# [Text block]
◆ ◆ ◆ ◆

What Constitutes a Breach of Contract?
Any non-performance of a contractual duty which has become due constitutes a breach. An anticipatory repudiation of obligations also serves to breach a contract.
In contracts for the sale of goods, in addition to repudiation, a seller breaches the contract by offering a tender or delivery of non-conforming goods, and the buyer breaches by wrongfully rejecting goods, wrongfully revoking acceptance of goods, or failing to make a payment when due.
There are three main types of breach of contract and courts treat each type of breach of contract differently:
- Material breach;
- Non-material breach; an
- Anticipatory breach a/k/a Anticipatory repudiation.
Material Breach
A material breach of contract happens when one side fails to perform their duties as it relates to a major part of the contract. The purpose of the contract is defeated by the failure of one side to fulfill their duties.
“To constitute a vital or material breach, a party’s nonperformance must ‘go to the essence of the contract.’” Covelli Family, L.P. v. ABG5, L.L.C., 977 So. 2d 749, 752 (Fla. 4th DCA 2008). “A party’s ‘failure to perform some minor part of his contractual duty cannot be classified as a material or vital breach.’” Id.
If one side has committed a material breach of the contract, the other side is not legally obligated to fulfill their duties under the contract. A material breach of contract entitles the non-breaching side to sue for damages incurred because of the breach.
Factors which are relevant to a determination of whether a breach is material are:
- the extent to which the aggrieved party will be deprived of the benefit he reasonably expected;
- the extent to which the aggrieved party can be adequately compensated for the benefit of which he will be deprived;
- the extent to which the breaching party will suffer forfeiture;
- the likelihood that the breaching party will cure his failure, taking into account all the circumstances including any reasonable assurances; and
- the extent to which the breaching party has acted according to standards of good faith and fair dealing.
Restatement (Second) of Contracts § 241 (1981) (“Restatement”).
In some circumstances a material breach is clear. If one side fails to deliver the promised goods in a sales contract, this is a material breach and the other side is not expected to make a payment for the never-delivered goods.

◆ ◆ ◆ ◆

# [Problems to work on]
[a] List every factor that the breach-of-contract passage gives as relevant to deciding whether a breach is material.
[b] Write a continuation of the breach-of-contract passage, starting after its final sentence.

◆ ◆ ◆ ◆

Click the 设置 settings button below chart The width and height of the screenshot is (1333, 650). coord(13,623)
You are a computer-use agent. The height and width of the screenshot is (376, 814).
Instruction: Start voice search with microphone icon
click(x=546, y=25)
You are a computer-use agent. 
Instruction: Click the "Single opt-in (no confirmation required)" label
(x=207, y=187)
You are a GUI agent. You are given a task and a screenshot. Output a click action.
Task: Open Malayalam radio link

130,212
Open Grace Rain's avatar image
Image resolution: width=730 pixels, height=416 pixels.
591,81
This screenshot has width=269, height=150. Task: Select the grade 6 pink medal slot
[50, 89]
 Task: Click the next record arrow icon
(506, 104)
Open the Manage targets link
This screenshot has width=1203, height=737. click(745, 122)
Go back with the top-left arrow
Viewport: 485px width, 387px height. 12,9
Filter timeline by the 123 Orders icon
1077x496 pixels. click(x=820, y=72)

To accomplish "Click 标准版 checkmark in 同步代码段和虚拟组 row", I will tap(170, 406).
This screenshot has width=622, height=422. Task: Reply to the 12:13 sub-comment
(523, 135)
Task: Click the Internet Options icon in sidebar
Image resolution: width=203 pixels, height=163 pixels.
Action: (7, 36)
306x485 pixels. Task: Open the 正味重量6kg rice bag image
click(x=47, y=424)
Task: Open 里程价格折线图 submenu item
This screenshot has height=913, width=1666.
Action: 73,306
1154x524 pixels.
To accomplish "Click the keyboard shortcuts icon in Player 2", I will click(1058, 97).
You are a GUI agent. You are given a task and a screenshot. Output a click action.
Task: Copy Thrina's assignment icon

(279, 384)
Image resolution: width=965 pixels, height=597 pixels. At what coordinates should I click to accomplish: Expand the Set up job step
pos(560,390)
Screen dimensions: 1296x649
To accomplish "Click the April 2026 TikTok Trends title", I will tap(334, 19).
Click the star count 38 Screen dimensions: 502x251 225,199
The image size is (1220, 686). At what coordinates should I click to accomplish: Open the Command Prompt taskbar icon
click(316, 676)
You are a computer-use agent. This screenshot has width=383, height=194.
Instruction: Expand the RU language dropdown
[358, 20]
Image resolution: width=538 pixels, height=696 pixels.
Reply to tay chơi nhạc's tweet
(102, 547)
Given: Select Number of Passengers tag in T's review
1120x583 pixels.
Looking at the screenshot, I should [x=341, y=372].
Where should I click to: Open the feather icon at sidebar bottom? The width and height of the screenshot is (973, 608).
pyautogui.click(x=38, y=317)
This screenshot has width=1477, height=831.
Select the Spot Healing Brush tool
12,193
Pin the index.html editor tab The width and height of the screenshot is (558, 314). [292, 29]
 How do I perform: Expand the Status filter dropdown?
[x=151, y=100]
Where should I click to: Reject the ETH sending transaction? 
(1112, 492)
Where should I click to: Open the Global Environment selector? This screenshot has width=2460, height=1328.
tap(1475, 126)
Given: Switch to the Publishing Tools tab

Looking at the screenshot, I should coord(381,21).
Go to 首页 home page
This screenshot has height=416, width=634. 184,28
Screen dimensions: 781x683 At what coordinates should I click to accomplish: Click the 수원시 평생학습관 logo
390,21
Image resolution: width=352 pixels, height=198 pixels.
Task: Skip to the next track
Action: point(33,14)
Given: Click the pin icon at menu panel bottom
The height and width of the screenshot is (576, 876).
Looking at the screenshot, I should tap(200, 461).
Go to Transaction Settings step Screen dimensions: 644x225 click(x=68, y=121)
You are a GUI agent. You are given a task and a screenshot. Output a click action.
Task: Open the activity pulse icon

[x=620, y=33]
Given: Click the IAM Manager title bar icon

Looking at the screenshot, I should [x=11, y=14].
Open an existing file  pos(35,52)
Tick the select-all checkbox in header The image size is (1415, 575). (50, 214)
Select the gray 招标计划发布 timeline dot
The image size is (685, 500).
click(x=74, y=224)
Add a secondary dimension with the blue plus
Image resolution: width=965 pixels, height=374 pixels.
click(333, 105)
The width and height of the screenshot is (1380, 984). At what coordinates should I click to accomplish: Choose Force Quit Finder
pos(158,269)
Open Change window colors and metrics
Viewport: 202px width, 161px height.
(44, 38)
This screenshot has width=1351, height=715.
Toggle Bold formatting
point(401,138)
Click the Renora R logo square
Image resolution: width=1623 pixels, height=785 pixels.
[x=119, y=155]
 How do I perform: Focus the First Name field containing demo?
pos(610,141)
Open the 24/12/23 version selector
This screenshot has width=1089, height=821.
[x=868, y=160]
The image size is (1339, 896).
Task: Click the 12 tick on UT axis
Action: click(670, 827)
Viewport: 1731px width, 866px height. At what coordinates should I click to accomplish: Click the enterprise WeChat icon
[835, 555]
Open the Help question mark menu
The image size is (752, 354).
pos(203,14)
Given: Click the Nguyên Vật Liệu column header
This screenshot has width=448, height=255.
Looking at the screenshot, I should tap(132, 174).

◆ ◆ ◆ ◆

# [Outputs by task]
[a]
- The extent to which the aggrieved party will be deprived of the benefit he reasonably expected
- The extent to which the aggrieved party can be adequately compensated for the benefit of which he will be deprived
- The extent to which the breaching party will suffer forfeiture
- The likelihood that the breaching party will cure his failure, taking into account all the circumstances including any reasonable assurances
- The extent to which the breaching party has acted according to standards of good faith and fair dealing

[b]
However, in many cases it is unclear whether or not a particular action is truly a material breach. It is possible that the purpose of the contract could still be fulfilled.
Non-Material Breach
A non-material breach of contract happens when one side fails to meet their contractual obligations as it relates to a minor part of the agreement. A non-material breach does not go to the heart of the contract. See Restatement § 241, cmt. b (“[A]n important circumstance in determining whether a failure is material is the extent to which the injured party will be deprived of the benefit which he reasonably expected from the exchange.”).
If there is a non-material breach, the other side will still have the legal right to pursue compensation for any actual harm caused by the breach, but the non-breaching side is not excused from performing their obligations under the contract. In other words, while a material breach stops the contract, with a non-material breach, the contract continues on.
Anticipatory Breach
Anticipatory breach of contract, also known as anticipatory repudiation, happens when one of the parties to the contract declares in words or actions that they do not intend to meet their obligations and duties under the contract.
A party repudiates a contractual duty by:
- making a statement indicating that he will breach the contract;
- engaging in a voluntary affirmative act that renders him unable to perform the duty; or
- failing to provide an assurance of due performance in response to such a request by the other party when there exists reasonable grounds to believe that the obligor will not perform.
Restatement §§ 250, 251.
When there has been an anticipatory breach that deals with a major part of the contract, it excuses the non-breaching side from performance and allows them to begin legal action immediately, instead of having to wait for the term of the contract to be fulfilled.
However, if the anticipatory breach only deals with non-material part of the contract, the non-breaching side must still honor their contractual obligations. They will be entitled to sue for damages resulting from the non-material breach, if any. Dealing with anticipatory breach can be tricky because parties can retract their anticipatory breach if the other side has not made any changes in reliance on the prior repudiation.

Consequences of a Breach of Contract
The primary consequence for a breach of contract is that the side that commits the breach becomes liable for the damages caused by their failure to meet their obligations. Under contract law, the breaching party will be required to make the other part whole. The liability will be different depending on if the breach was a material breach or a non-material breach. The court will also look to the actions of the injured party when determining the appropriate amount of damages.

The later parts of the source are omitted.